#### [SET TASK]
Copy the listing from its first line down to the line containing "tap(231, 151)", changing "screenshot" to "image" and keeping everything else the same. Leave out the pictures.

-- start RECORD LIST --

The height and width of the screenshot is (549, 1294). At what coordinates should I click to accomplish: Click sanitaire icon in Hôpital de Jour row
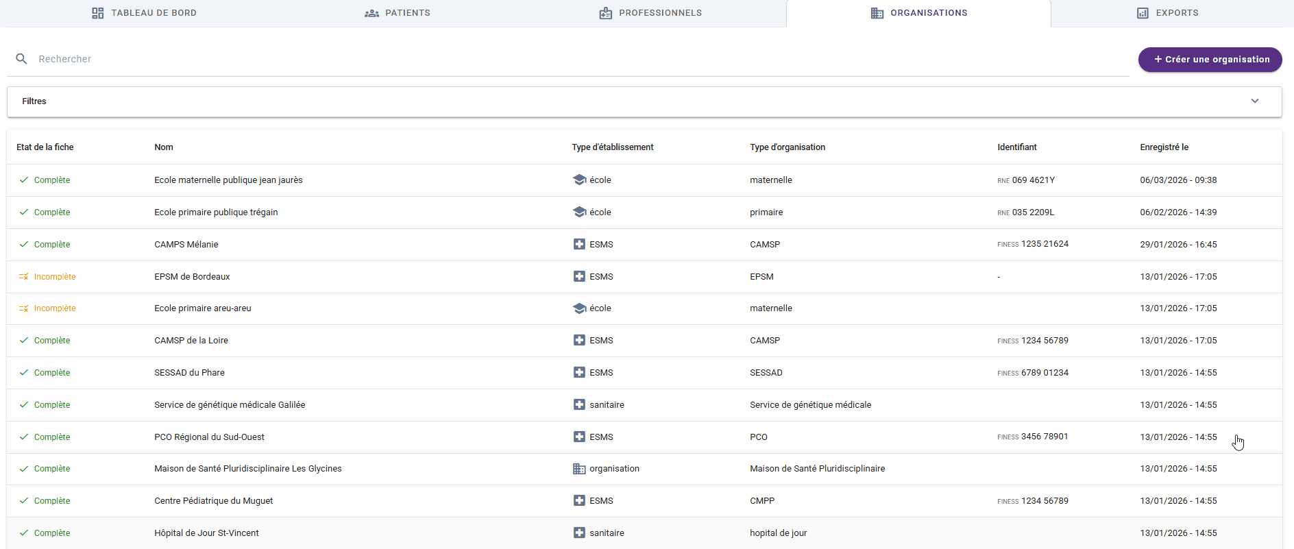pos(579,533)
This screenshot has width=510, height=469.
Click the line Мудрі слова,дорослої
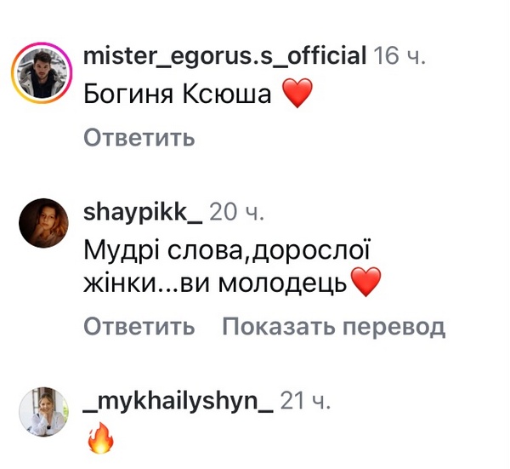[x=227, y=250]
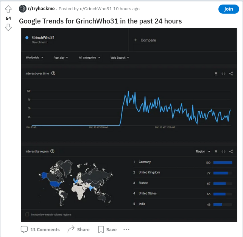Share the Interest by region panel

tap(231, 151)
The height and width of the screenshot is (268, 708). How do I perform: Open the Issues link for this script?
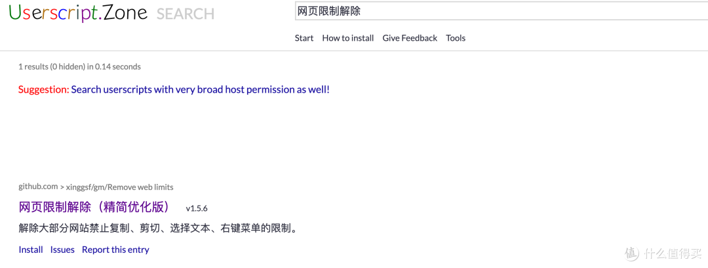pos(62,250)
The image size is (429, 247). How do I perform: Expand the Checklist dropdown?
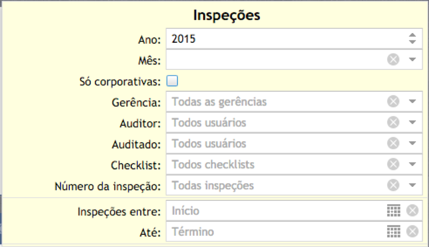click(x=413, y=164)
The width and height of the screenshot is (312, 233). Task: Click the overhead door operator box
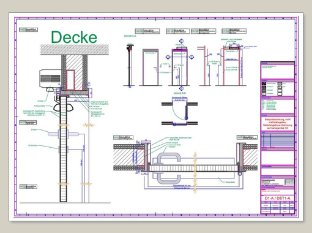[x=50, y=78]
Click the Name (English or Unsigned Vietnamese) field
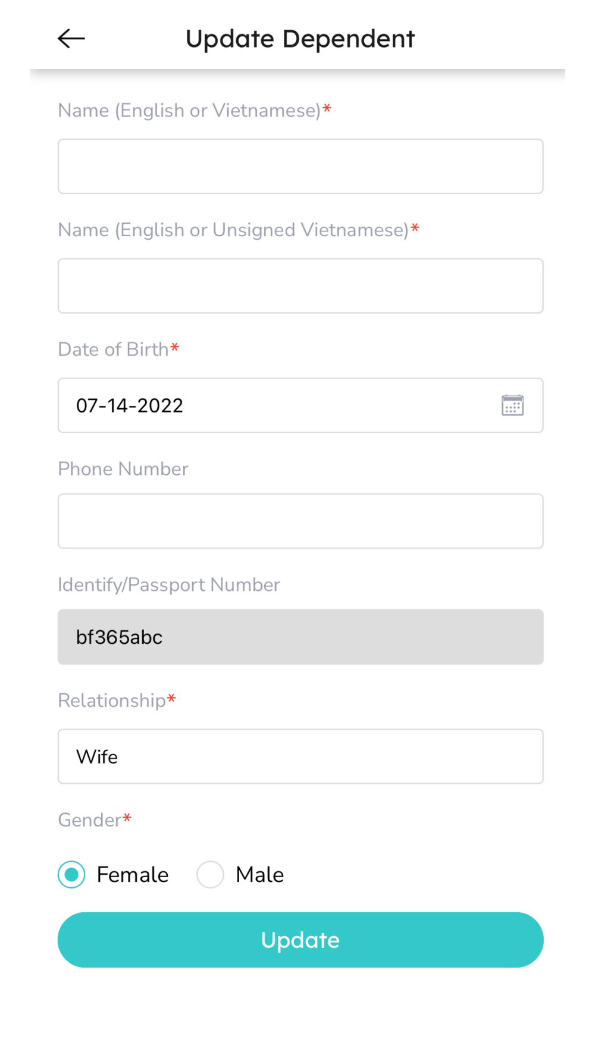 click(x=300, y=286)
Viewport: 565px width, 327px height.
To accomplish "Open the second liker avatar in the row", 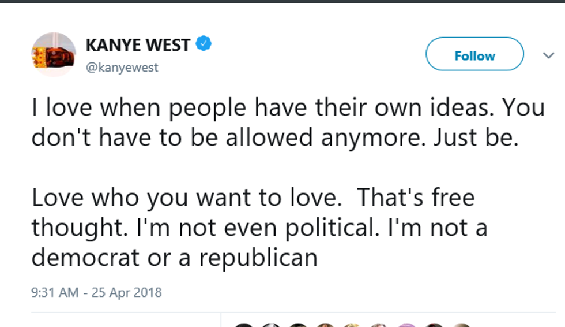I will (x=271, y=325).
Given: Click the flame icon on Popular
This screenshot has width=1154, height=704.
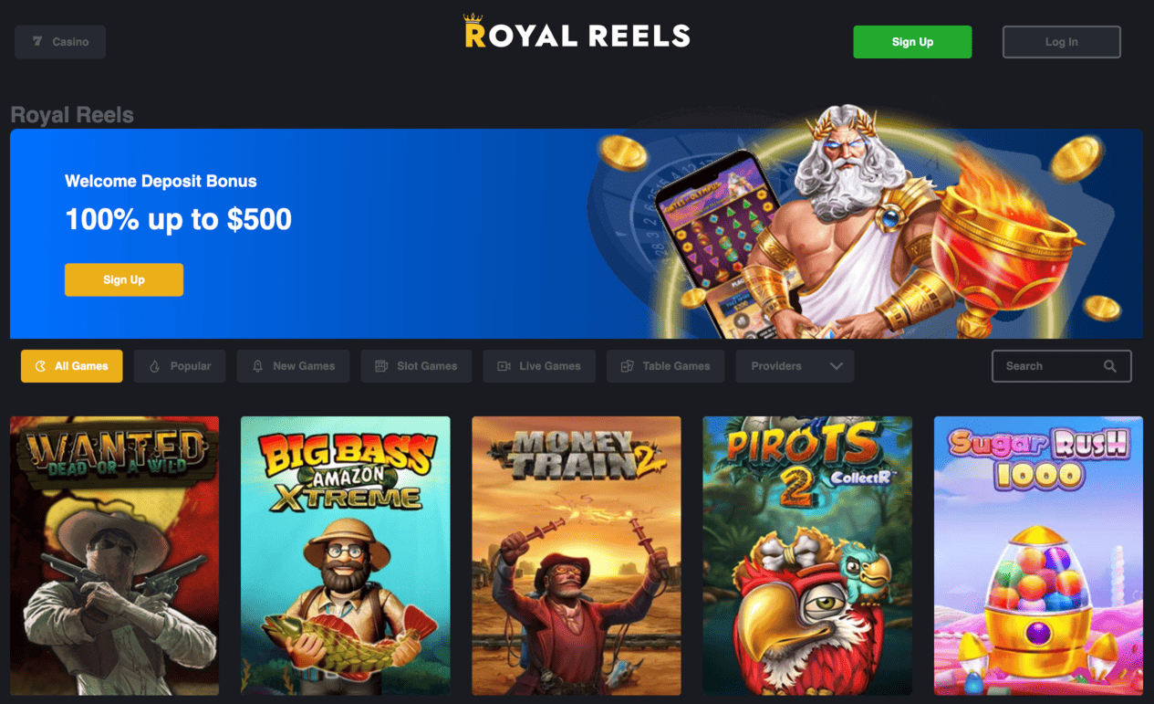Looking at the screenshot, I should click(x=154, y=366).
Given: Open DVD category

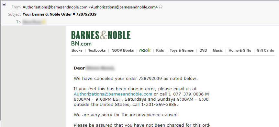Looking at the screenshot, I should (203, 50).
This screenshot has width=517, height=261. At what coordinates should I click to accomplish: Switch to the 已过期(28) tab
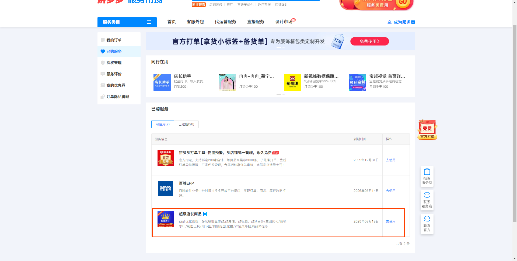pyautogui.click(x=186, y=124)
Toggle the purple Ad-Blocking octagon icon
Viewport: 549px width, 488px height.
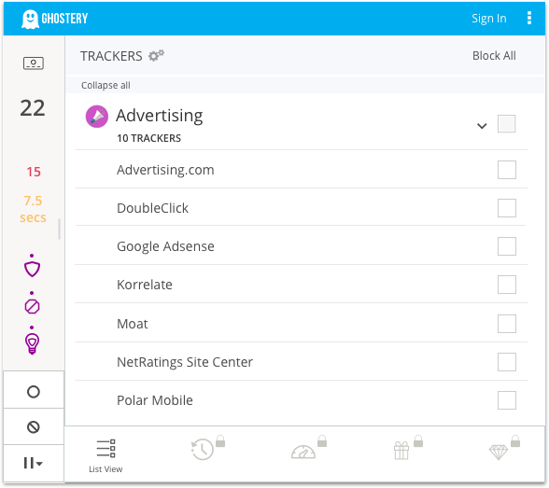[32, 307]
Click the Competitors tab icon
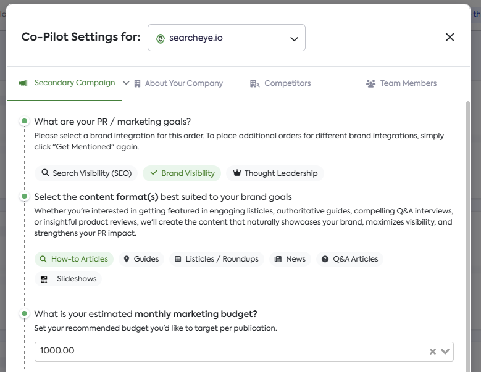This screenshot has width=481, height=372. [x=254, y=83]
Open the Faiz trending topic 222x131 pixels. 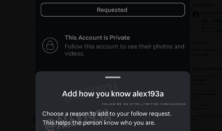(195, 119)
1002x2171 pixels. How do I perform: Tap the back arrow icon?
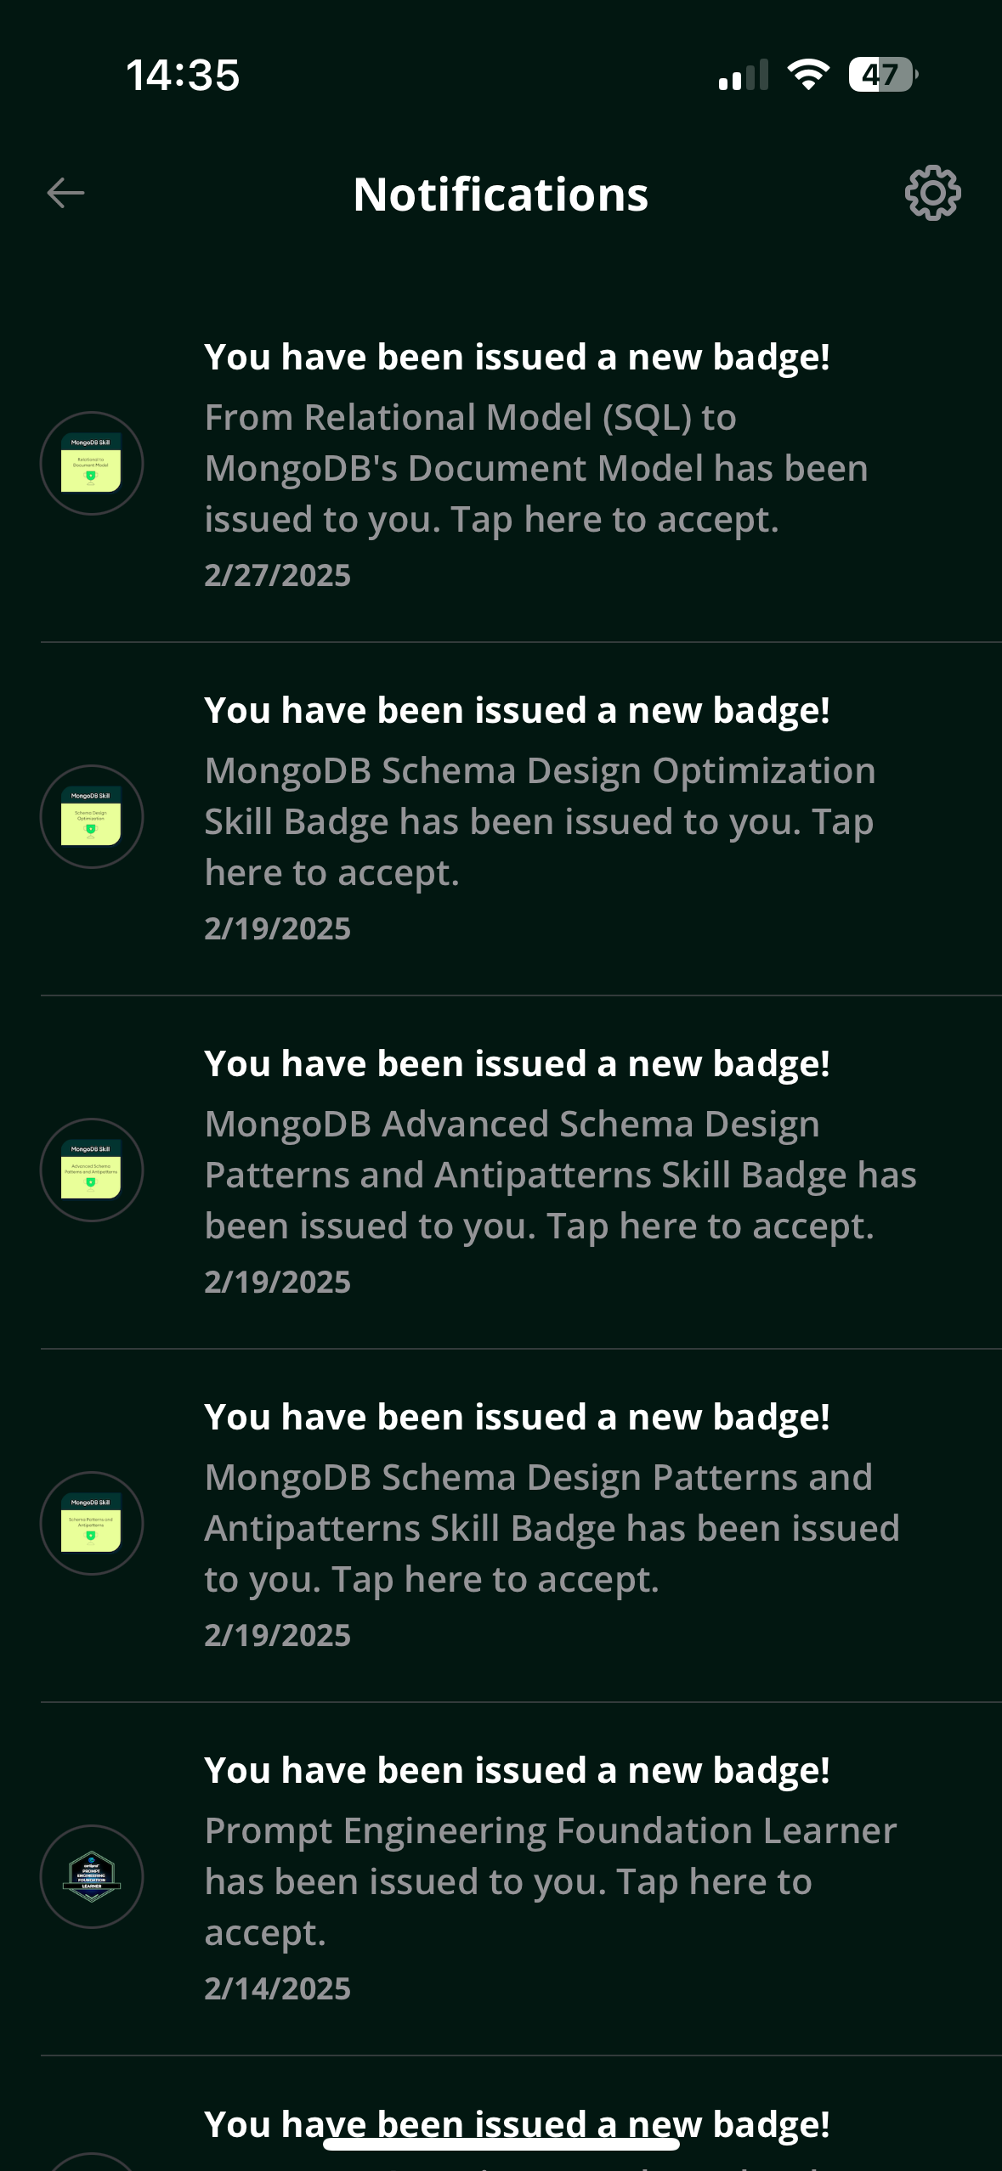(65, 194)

-- end RECORD LIST --

#### [OUTPUT]
The height and width of the image is (549, 1294). At what coordinates should I click to accomplish: Click sanitaire icon in Hôpital de Jour row
pos(579,533)
This image has width=510, height=469.
Click the line Мудрі слова,дорослої
[x=227, y=250]
Share the Interest by region panel

tap(231, 151)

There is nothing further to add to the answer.